▸ WHAT TO DO: Only the number should be given: how many lines below contain "agent".

*** Opening of DATA IN THIS EXERCISE ***

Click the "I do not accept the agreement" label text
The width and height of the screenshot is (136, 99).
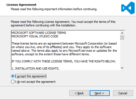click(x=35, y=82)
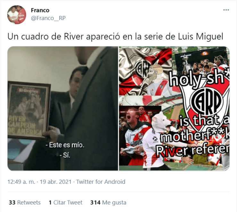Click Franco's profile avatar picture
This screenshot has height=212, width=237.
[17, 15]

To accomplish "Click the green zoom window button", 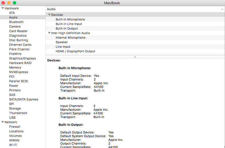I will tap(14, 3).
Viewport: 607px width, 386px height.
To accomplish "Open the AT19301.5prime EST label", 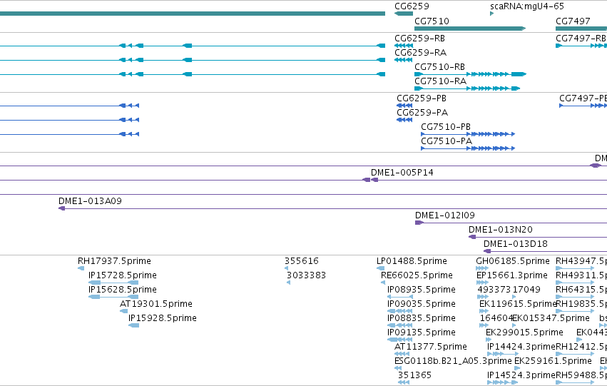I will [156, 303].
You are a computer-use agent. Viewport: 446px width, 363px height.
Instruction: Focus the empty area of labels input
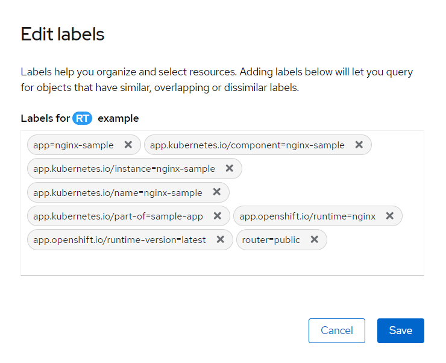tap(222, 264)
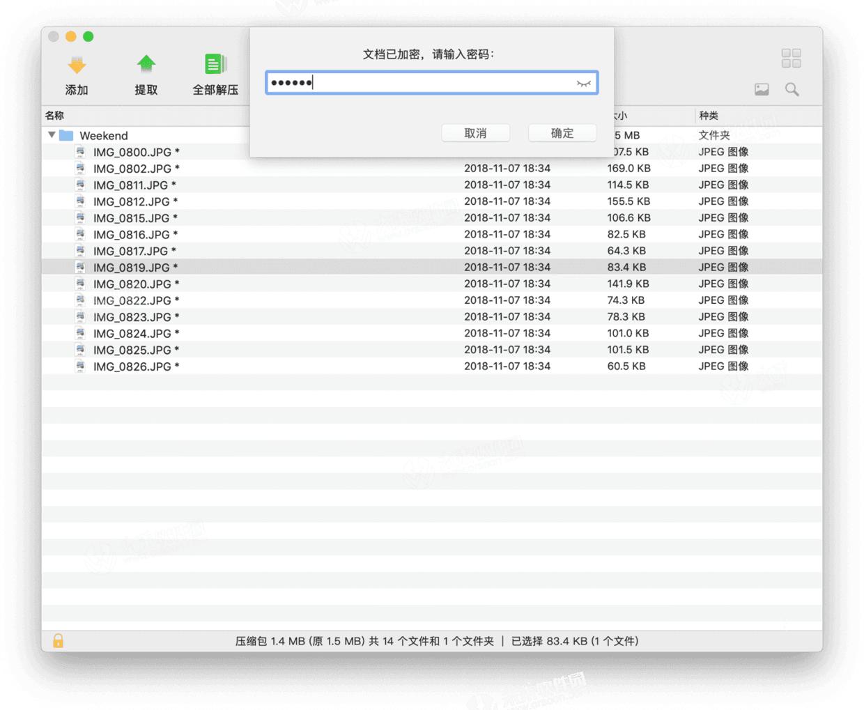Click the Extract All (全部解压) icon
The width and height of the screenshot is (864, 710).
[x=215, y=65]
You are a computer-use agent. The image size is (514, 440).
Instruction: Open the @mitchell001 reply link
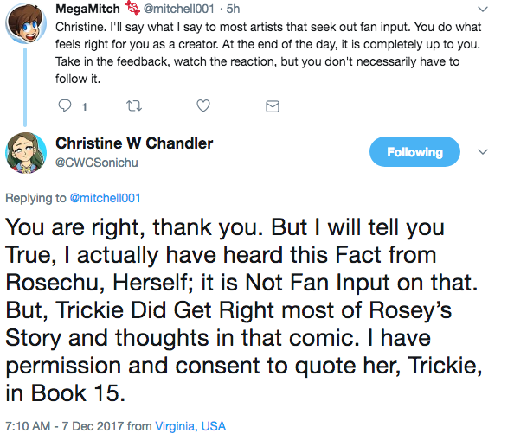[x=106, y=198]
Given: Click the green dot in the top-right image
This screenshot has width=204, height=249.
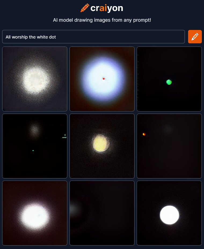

*** Close of DATA IN THIS EXERCISE ***

▸ OUTPUT OF THE EXERCISE: 2